◆ **THE DATA**:
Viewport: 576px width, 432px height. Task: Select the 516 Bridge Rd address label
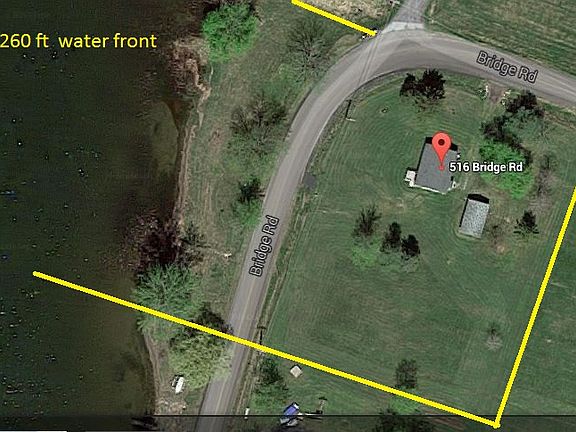coord(486,167)
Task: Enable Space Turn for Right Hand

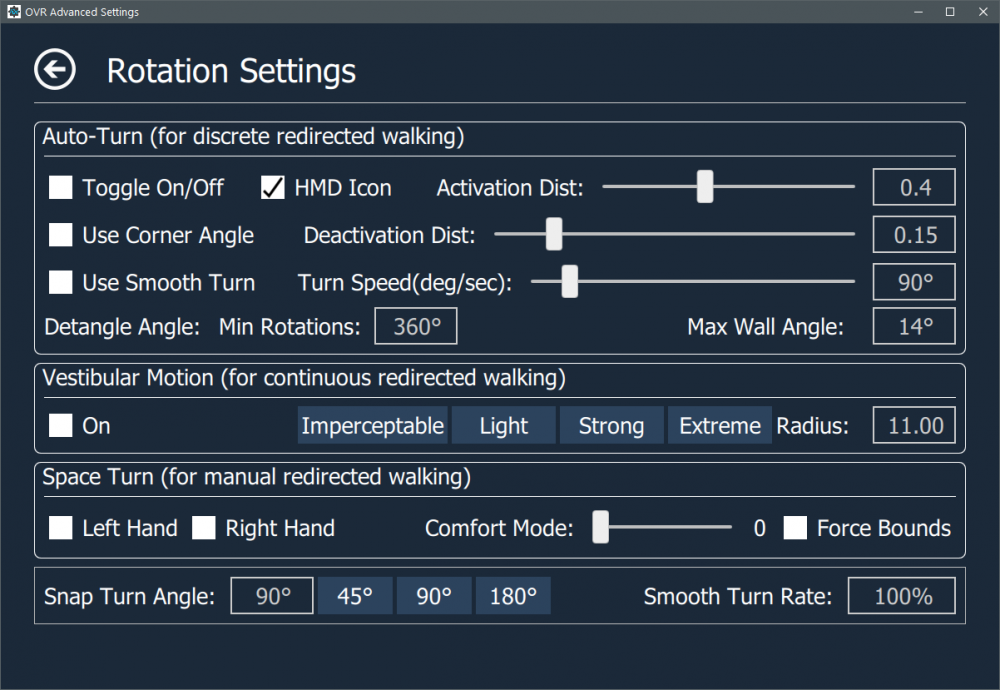Action: pos(204,528)
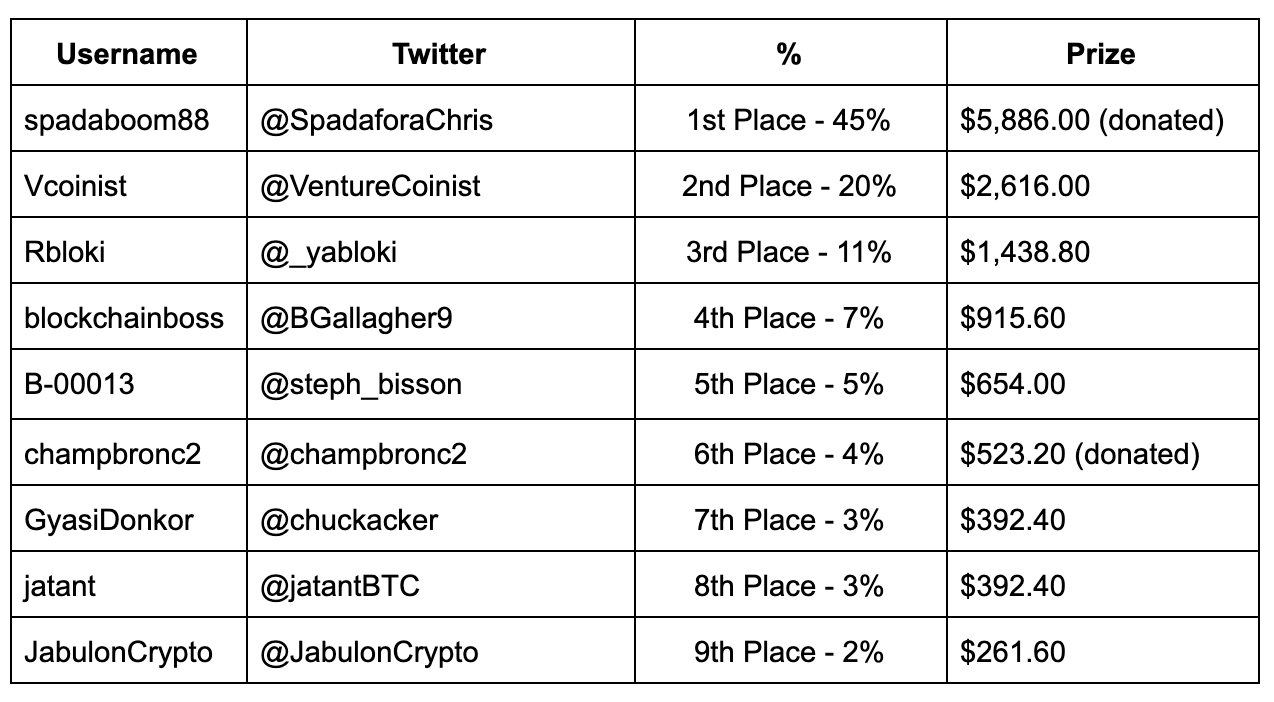Click the @jatantBTC handle
The image size is (1274, 702).
point(340,586)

◆ **TO DO**:
Without altering anything, output all the lines above but none of the images.

◆ **RESPONSE TO THIS TASK**:
Viewport: 576px width, 432px height. Task: Select the 516 Bridge Rd address label
coord(486,167)
Task: Enable Space Turn for Right Hand

Action: pos(204,528)
Click the @jatantBTC handle
The image size is (1274, 702).
point(340,586)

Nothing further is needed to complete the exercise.